Après des semaines de tension, les propriétaires du café Basimta, à Jérusalem, ont lâché prise : ils n’ouvriront plus leur établissement le samedi, jour de shabbat. Depuis l’inauguration du café au centre de la ville, près de la célèbre rue Jaffa, ils étaient confrontés à des manifestations régulières d’ultraorthodoxes furieux que l’établissement ne respecte pas la règle religieuse fondamentale interdisant ce type d’activité du vendredi soir au samedi soir. Les gestionnaires du café, propriété de Jews for Jesus (Les juifs pour Jésus), un mouvement messianique américain, ont évoqué, jeudi 3 septembre, une décision de fermeture « difficile et douloureuse » mais rendue inévitable, selon eux, par des frictions répétées.

En pleine campagne pour les élections législatives prévues le 27 octobre, la gauche a dénoncé l’atteinte à la liberté de non-culte. « C’est le résultat de la terreur ultraorthodoxe [de la communauté haredi] », a déclaré Yaïr Golan, le leader du parti Les Démocrates, avant de promettre que la coalition d’opposition protégerait les juifs séculiers.

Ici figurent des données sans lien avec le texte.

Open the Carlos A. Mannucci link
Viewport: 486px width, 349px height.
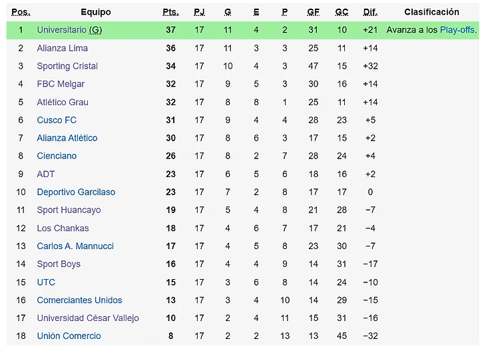pos(75,246)
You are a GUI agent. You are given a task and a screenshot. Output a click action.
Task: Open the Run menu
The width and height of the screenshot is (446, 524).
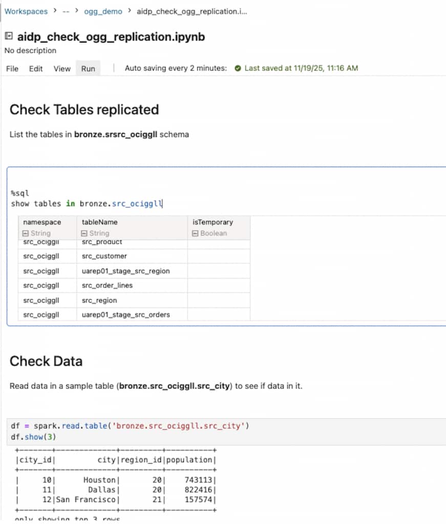coord(88,69)
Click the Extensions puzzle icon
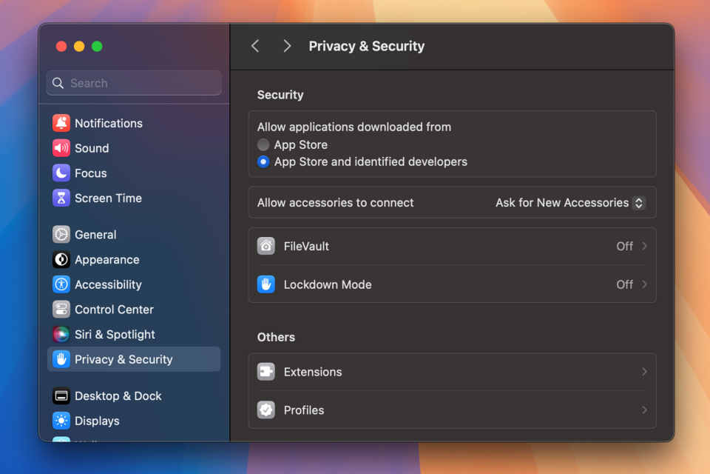The width and height of the screenshot is (710, 474). (266, 372)
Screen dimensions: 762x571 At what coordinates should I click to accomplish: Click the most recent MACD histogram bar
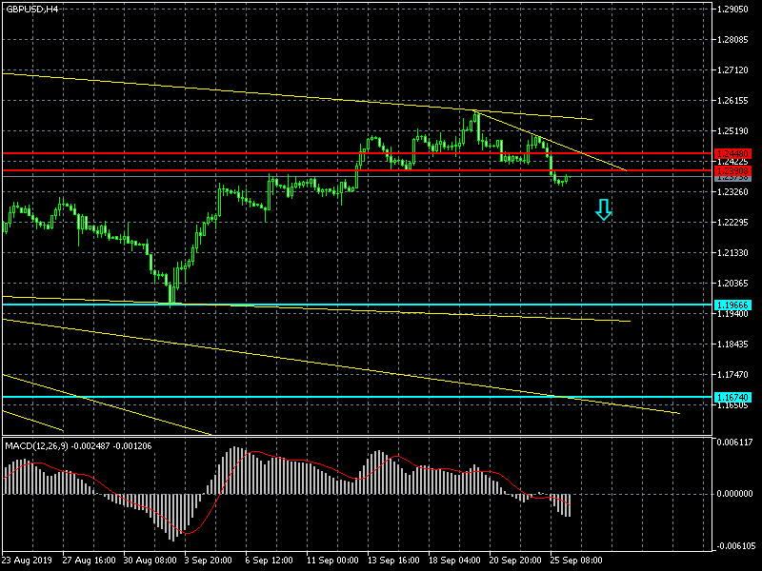point(569,505)
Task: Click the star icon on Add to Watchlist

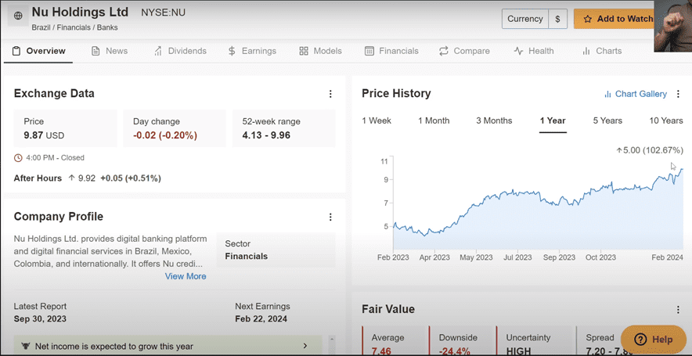Action: (x=588, y=19)
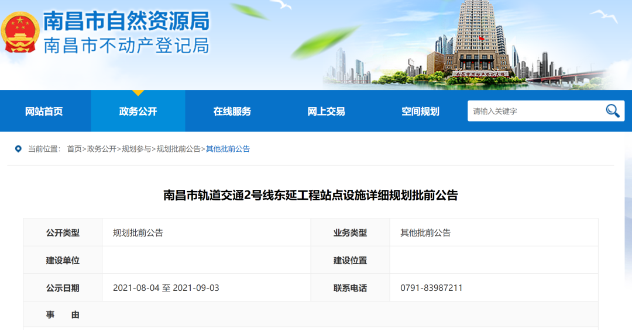Click the 南昌市不动产登记局 subtitle text
Viewport: 632px width, 330px height.
tap(126, 46)
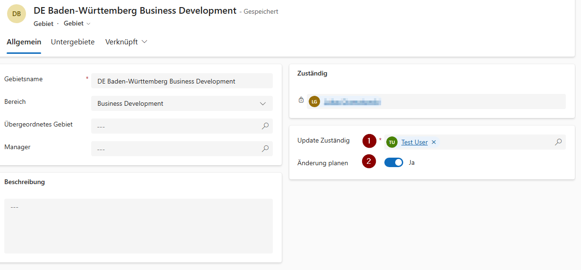Viewport: 581px width, 270px height.
Task: Click the lock icon beside Zuständig owner
Action: coord(301,100)
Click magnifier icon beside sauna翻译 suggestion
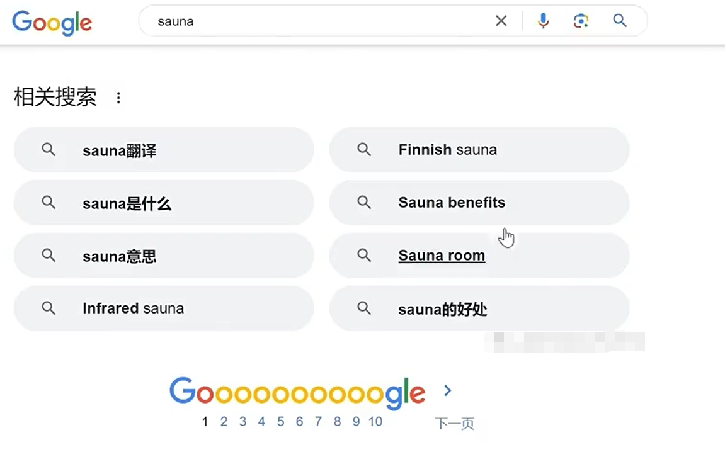Viewport: 725px width, 452px height. pyautogui.click(x=49, y=150)
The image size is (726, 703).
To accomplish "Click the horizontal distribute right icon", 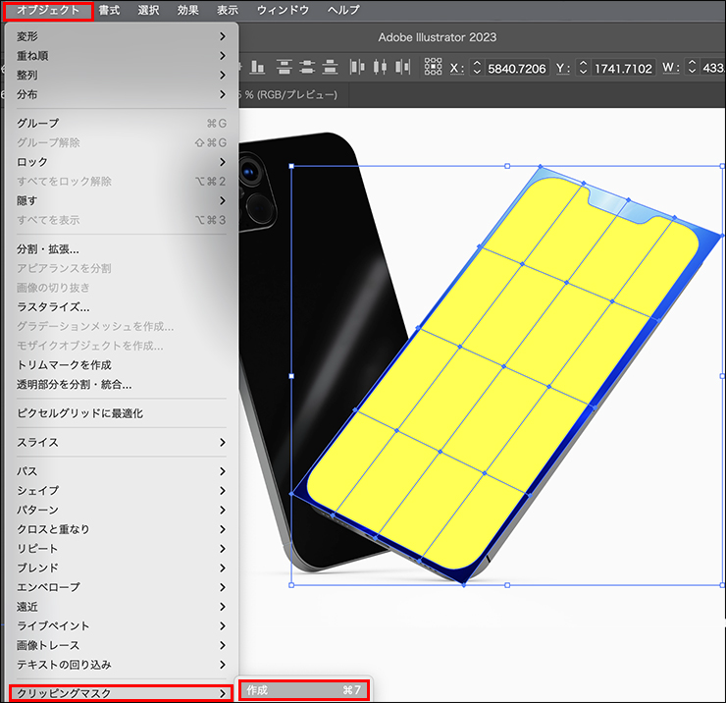I will [x=400, y=67].
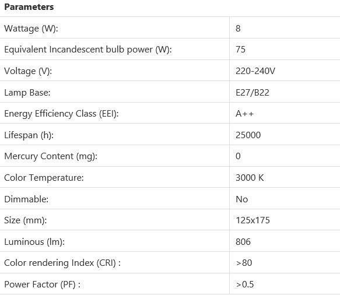The width and height of the screenshot is (340, 295).
Task: Click the 25000 lifespan value
Action: point(248,135)
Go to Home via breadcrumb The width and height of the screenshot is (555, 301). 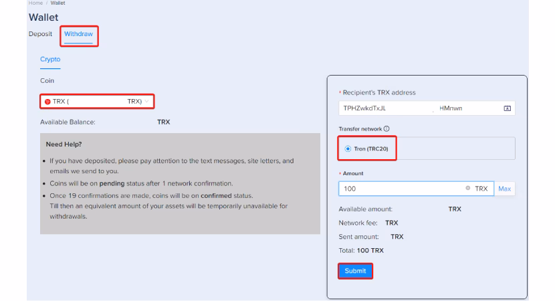point(34,3)
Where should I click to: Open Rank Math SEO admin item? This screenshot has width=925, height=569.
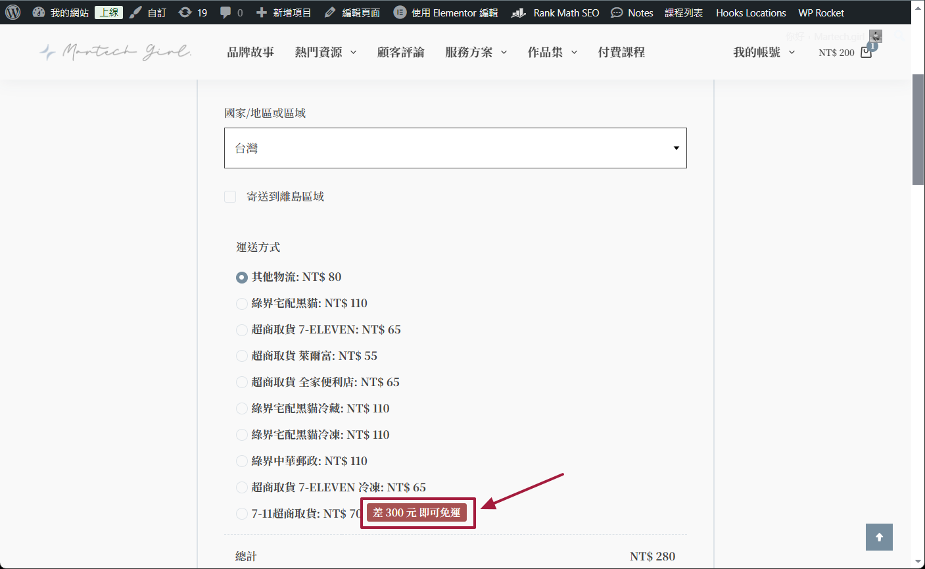[556, 12]
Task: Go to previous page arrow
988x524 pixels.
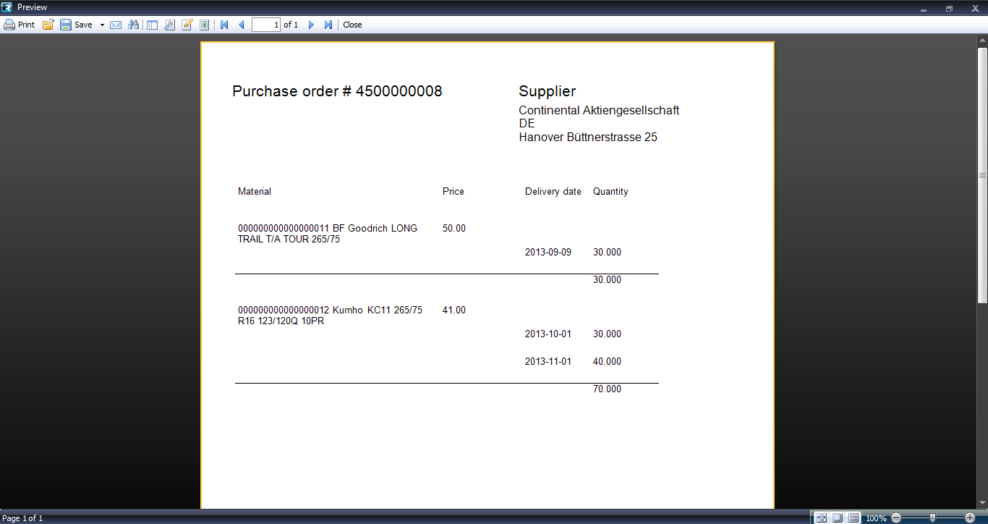Action: coord(242,25)
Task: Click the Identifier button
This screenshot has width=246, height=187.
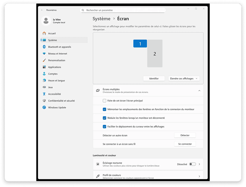Action: coord(154,78)
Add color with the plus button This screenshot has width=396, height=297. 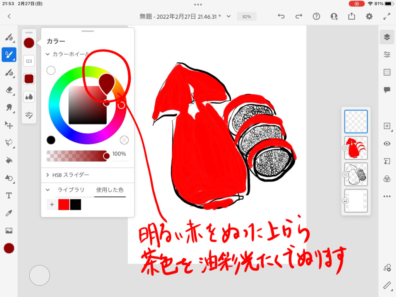click(x=52, y=205)
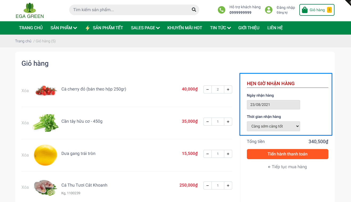This screenshot has height=202, width=351.
Task: Click the Ngày nhận hàng date field
Action: coord(273,105)
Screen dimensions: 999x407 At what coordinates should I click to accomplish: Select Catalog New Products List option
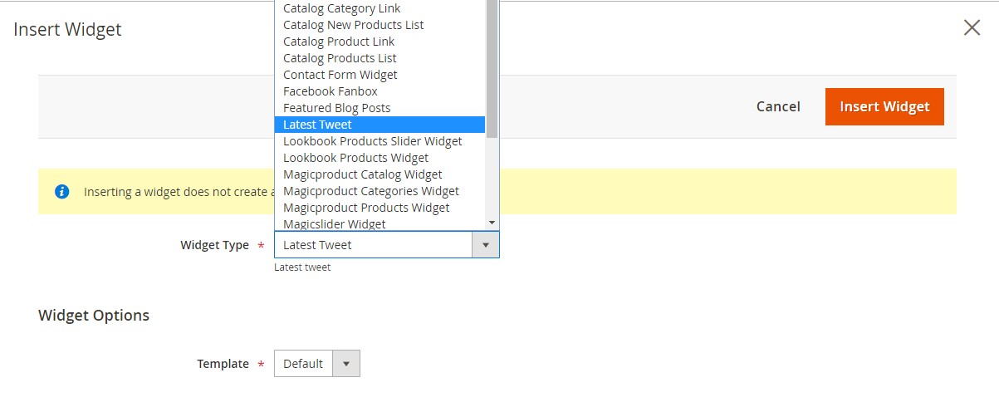(353, 25)
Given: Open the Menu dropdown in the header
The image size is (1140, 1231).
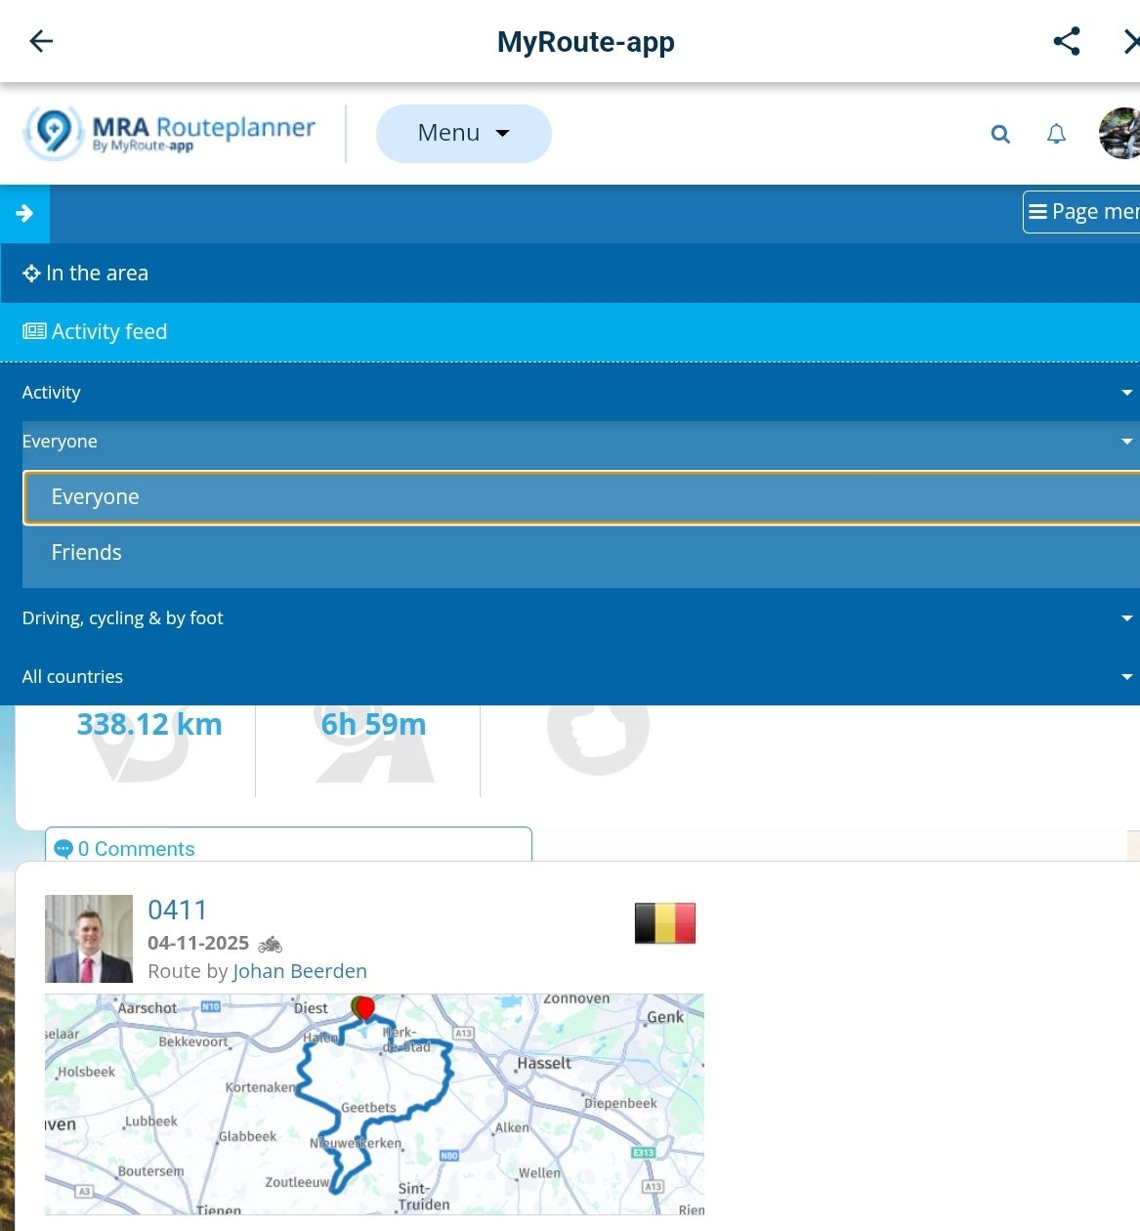Looking at the screenshot, I should (463, 133).
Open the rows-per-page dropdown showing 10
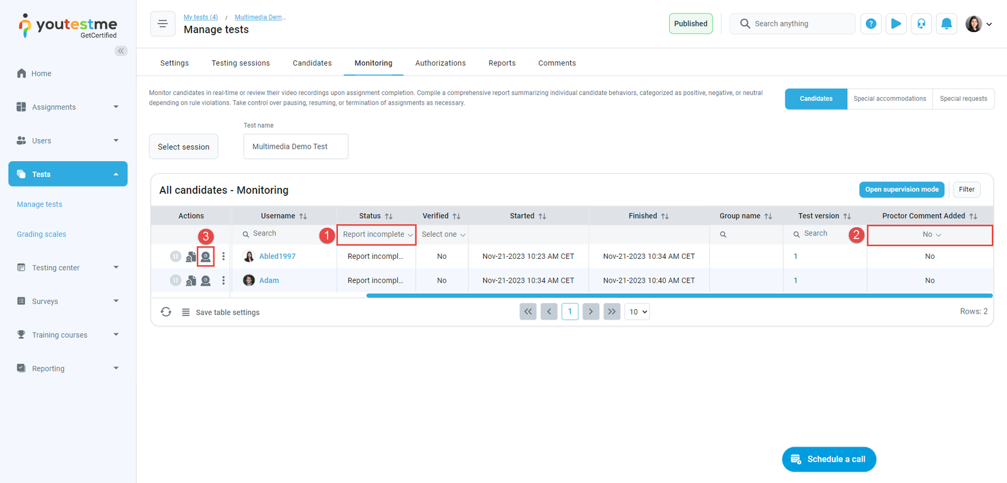The height and width of the screenshot is (483, 1007). [637, 312]
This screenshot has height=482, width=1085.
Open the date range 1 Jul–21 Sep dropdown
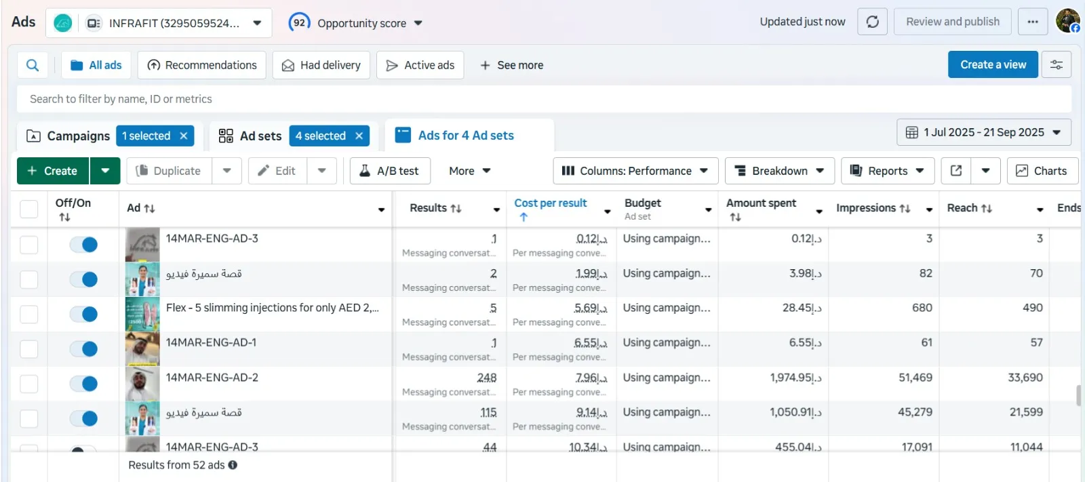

De fait, Jérusalem vit sous une pression croissante des religieux les plus radicaux, dont le nombre n’a cessé d’augmenter. Les quartiers ultraorthodoxes sont, depuis longtemps, fermés aux véhicules toutes les fins de semaines par la police. Des ultraorthodoxes jettent, parfois, des projectiles sur des voitures circulant à proximité les samedis.